• EXCERPTED TEXT:

# Looking for Seattle/Portland Teams to Join



## BendBiker (Jul 22, 2006)

Hello-

I grew up in Southern Oregon, but have been living in Quebec for nearly 6 years to go to school. Anyways, I'm probably moving back to Portland or Seattle in the near future and I of course want to take full advantage of the biking on the west coast (with short winters :thumbsup: etc...)

Anyone know of a few road teams in the Seattle or Portland (or Vancouver) area I could join? I just started racing last season and although the system is a bit different in Quebec, I would think I'm about at the level of a pretty competitive Cat 4 rider in terms of the USCF system. I'm not looking for a fancy team with provided bikes or anything, I just want people to ride with.

Any advice would be appreciated,

Bendbiker


----------



## KonaMan (Sep 22, 2004)

• DATA SECTION:
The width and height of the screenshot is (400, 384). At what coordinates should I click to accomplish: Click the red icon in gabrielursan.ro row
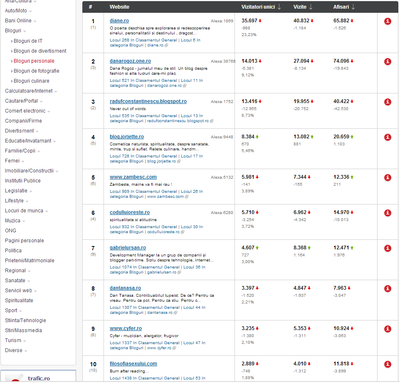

• WRITTEN REQUEST 1: Reproduce the forum thread word for word from "I grew up in" to "(Sep 22, 2004)".
• WRITTEN REQUEST 2: According to the forum thread, how long has the original poster been living in Quebec?
• WRITTEN REQUEST 3: Extend the forum thread about finding Seattle or Portland road teams from the point where it stops.
The material is separate from the forum thread.

• REPLY 1:
I grew up in Southern Oregon, but have been living in Quebec for nearly 6 years to go to school. Anyways, I'm probably moving back to Portland or Seattle in the near future and I of course want to take full advantage of the biking on the west coast (with short winters :thumbsup: etc...)

Anyone know of a few road teams in the Seattle or Portland (or Vancouver) area I could join? I just started racing last season and although the system is a bit different in Quebec, I would think I'm about at the level of a pretty competitive Cat 4 rider in terms of the USCF system. I'm not looking for a fancy team with provided bikes or anything, I just want people to ride with.

Any advice would be appreciated,

Bendbiker


----------



## KonaMan (Sep 22, 2004)

• REPLY 2: Nearly 6 years.

• REPLY 3:
Check the OBRA site (www.obra.org) for a list of the recognized teams in Oregon. There are many to choose from, especially as a CAT4 racer. A lot depends on how serious you want to be with racing. Some require that you attend meetings, go to their training, etc., others are more laid back but offer the team atmosphere. I think there might be a few new ones next year too. Most are shop sponsored, so that might be a factor for you too.


----------



## Spinnerman (Oct 21, 2004)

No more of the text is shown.